## THE PROBLEM
Please copy the entries below word for word, leaving out any image.

## EXCERPTED RECORDS

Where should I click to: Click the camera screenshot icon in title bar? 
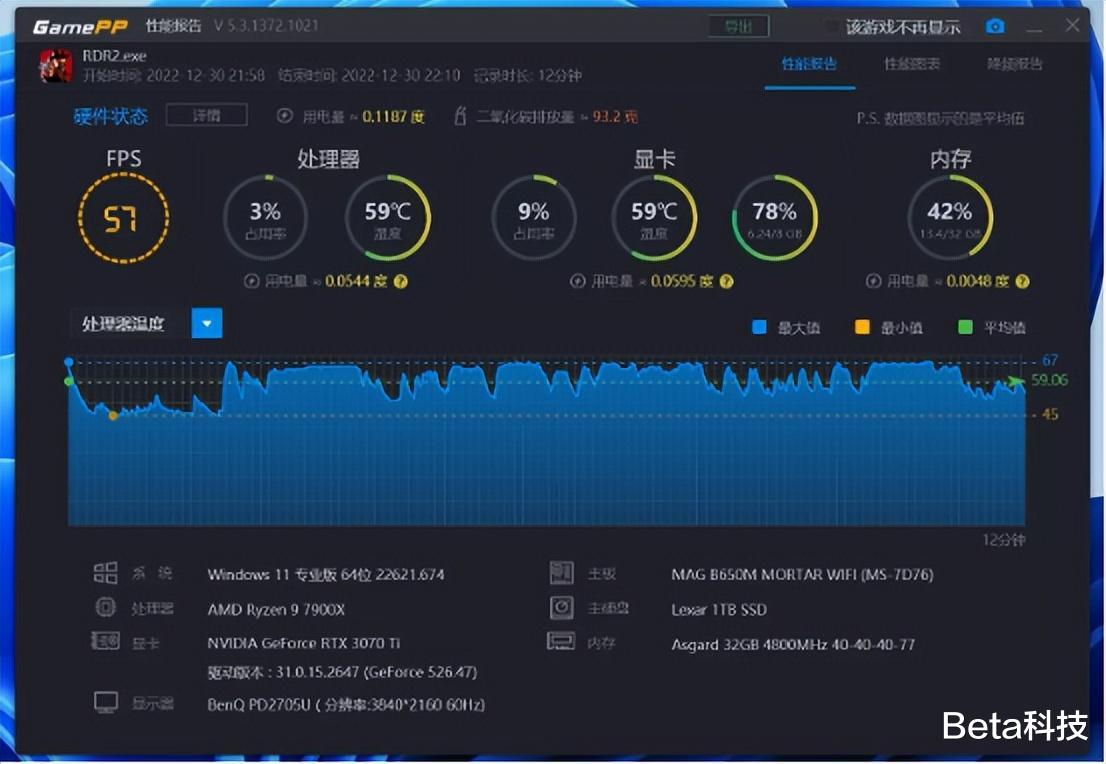(x=994, y=27)
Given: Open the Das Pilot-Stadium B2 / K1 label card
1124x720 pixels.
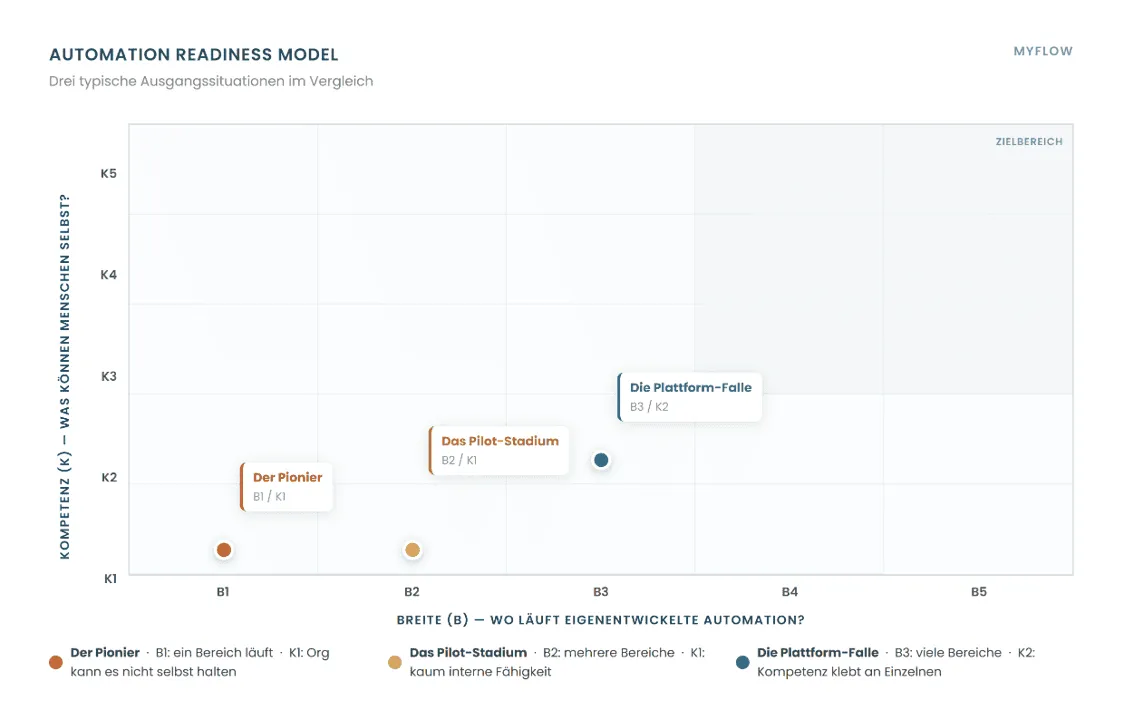Looking at the screenshot, I should pos(499,450).
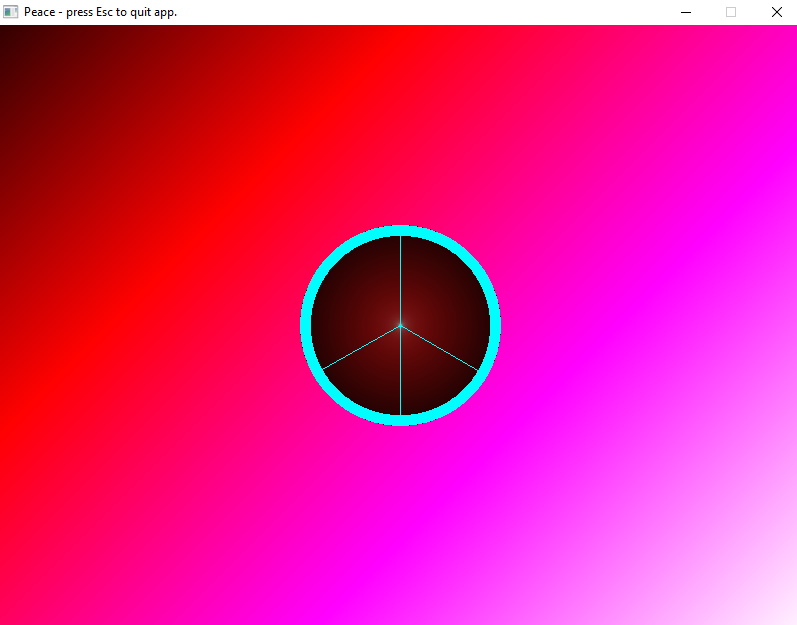Click the vertical line below the symbol's center
797x625 pixels.
pos(400,370)
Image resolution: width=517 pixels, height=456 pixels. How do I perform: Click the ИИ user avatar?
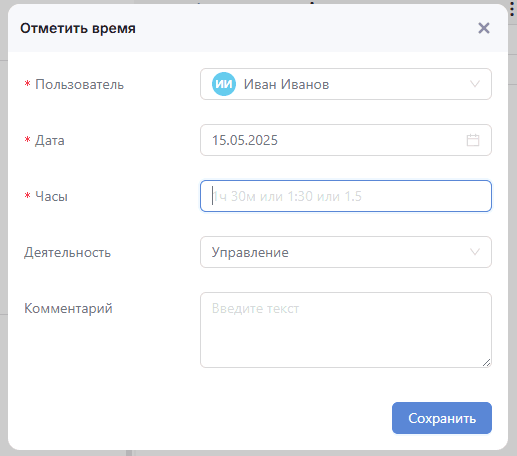tap(224, 84)

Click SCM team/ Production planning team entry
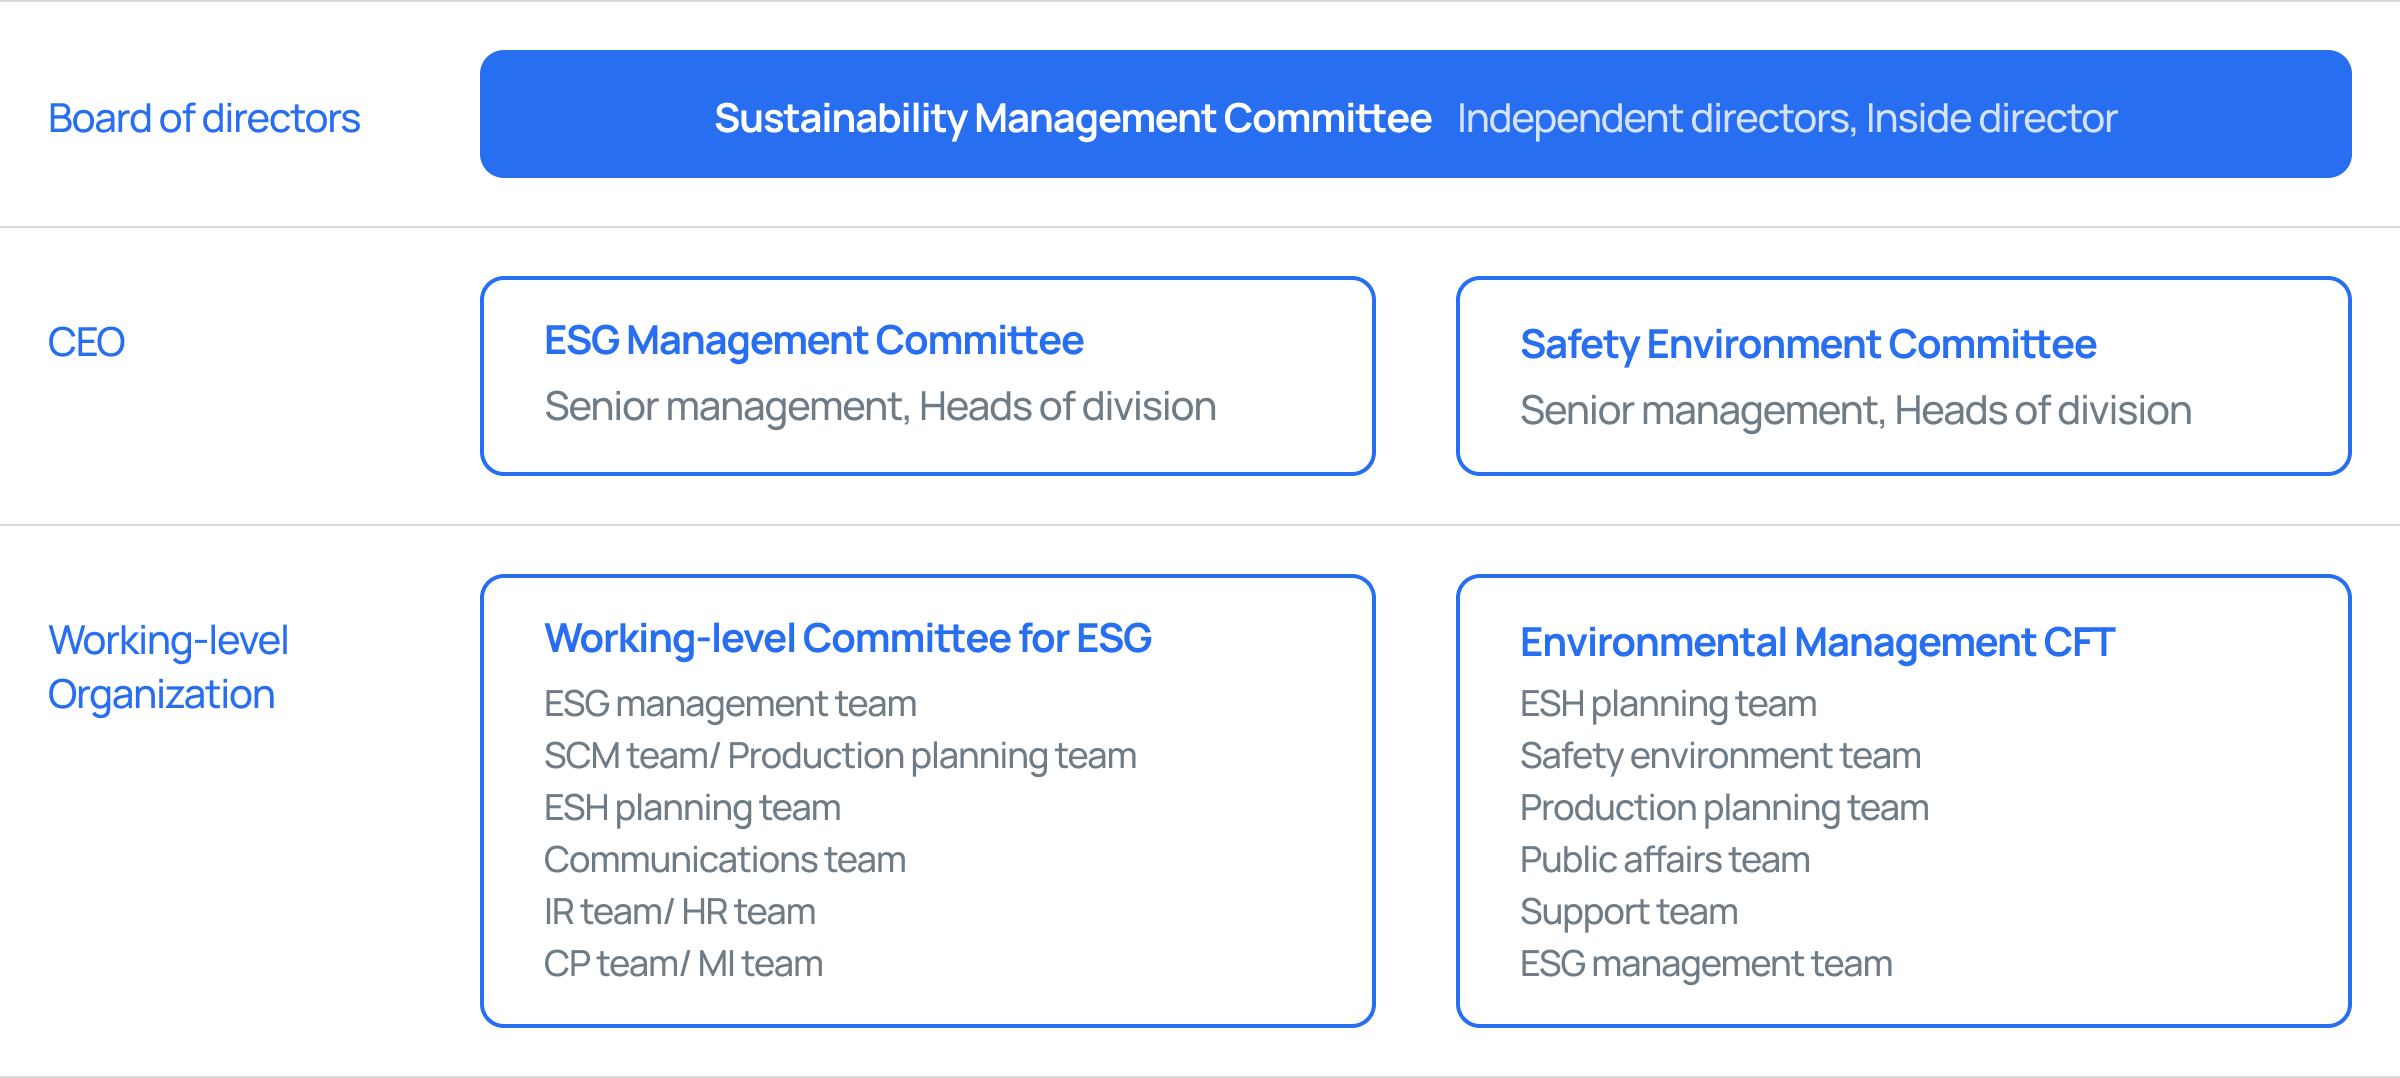click(839, 756)
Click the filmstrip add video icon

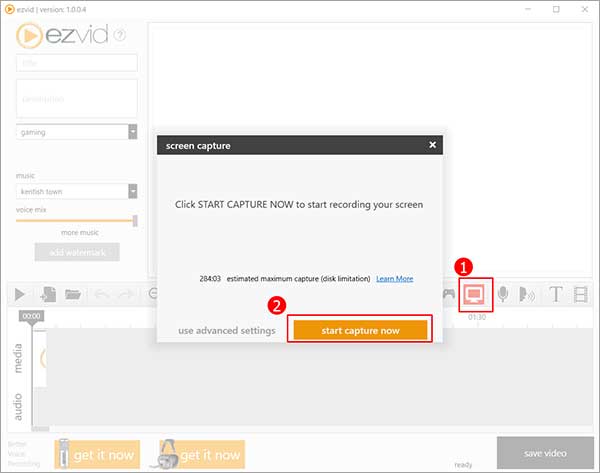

## YOUR RESPONSE
Where should I click to: Click the camera screenshot icon in title bar? 
(x=994, y=27)
Given: Open the Das Pilot-Stadium B2 / K1 label card
1124x720 pixels.
Looking at the screenshot, I should pos(499,450).
Click the vertical line below the symbol's center
797x625 pixels.
pos(400,370)
Image resolution: width=517 pixels, height=456 pixels. How do I perform: Click the ИИ user avatar?
tap(224, 84)

Click SCM team/ Production planning team entry
click(839, 756)
Click the filmstrip add video icon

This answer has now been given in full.